On 31/05/17 12:30, Peter Zijlstra wrote:
> On Wed, May 31, 2017 at 11:40:47AM +0200, Peter Zijlstra wrote:
> > On Wed, May 24, 2017 at 11:00:51AM +0200, Vincent Guittot wrote:
> > > schedutil governor relies on cfs_rq's util_avg to choose the OPP when cfs
> > > tasks are running. When the CPU is overloaded by cfs and rt tasks, cfs tasks
> > > are preempted by rt tasks and in this case util_avg reflects the remaining
> > > capacity that is used by cfs tasks but not what cfs tasks want to use. In such
> > > case, schedutil can select a lower OPP when cfs task runs whereas the CPU is
> > > overloaded. In order to have a more accurate view of the utilization of the
> > > CPU, we track the utilization that is used by RT tasks.
> > > DL tasks are not taken into account as they have their own utilization
> > > tracking mecanism.
> > 
> > Well, the DL tracking is fairly pessimistic; it assumes all DL tasks
> > will consume their total budget, which will rarely, if ever, happen.
> > 
> > So I suspect it might well be worth it to also track DL activity for the
> > purpose of compensating CFS.
> 
> Again, it seems I have this CPPC/HWP crud firmly stuck in my brain.
> Because I was thinking:
> 
> 	min_freq = dl_util
> 	avg_freq = dl_avg + rt_avg + cfs_util
> 
> 
> But given we don't actually have that split... meh.
> 

Right, interesting.

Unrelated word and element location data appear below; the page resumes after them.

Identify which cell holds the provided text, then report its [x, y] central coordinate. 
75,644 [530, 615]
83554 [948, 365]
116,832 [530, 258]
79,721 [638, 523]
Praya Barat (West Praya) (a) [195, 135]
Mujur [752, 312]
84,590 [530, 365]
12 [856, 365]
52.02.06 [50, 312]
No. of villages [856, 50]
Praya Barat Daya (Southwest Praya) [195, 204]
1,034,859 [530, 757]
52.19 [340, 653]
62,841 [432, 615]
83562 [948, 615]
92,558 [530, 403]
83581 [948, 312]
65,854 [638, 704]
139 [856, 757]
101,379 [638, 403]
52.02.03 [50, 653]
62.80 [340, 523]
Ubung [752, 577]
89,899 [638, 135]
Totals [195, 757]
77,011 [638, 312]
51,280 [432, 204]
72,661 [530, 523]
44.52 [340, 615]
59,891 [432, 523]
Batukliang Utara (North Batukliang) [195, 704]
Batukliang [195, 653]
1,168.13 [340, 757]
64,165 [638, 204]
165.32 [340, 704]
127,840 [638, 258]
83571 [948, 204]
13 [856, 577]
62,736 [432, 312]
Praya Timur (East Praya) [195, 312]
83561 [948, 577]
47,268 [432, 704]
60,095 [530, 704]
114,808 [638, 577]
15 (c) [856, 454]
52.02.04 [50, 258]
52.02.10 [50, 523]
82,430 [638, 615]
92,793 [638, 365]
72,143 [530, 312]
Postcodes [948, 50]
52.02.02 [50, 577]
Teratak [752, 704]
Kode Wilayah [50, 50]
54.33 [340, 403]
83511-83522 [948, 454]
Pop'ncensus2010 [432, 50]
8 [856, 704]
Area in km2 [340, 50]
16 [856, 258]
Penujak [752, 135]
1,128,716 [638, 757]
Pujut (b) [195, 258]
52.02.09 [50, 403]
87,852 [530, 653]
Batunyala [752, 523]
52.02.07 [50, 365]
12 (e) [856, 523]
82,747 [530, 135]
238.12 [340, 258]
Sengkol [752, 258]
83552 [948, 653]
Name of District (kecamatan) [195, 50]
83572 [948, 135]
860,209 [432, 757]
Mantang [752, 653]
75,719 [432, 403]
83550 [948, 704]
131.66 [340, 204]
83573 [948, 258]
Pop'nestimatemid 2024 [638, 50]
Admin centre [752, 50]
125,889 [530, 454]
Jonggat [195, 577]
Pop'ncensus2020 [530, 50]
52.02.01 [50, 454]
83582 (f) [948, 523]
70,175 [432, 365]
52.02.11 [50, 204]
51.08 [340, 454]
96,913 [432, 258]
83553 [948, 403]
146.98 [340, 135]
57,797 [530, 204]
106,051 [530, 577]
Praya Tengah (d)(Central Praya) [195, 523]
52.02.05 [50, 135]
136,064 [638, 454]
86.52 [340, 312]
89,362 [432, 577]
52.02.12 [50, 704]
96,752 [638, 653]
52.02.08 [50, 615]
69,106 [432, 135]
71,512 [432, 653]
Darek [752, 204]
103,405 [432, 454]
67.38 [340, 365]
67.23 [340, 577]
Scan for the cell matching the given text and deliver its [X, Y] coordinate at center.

So, I guess the question is: should we have it? :)

IMHO, it makes sense and seems to benefit mobile use-cases I'm looking
at.

rt_avg though it also seems to build up very slowly (at least with
default configs). I'm experimenting with Vincent proposal and it looks
better (w.r.t. using rt_avg). Also summing up signals that behave
similarly doesn't seem the wrong thing to do.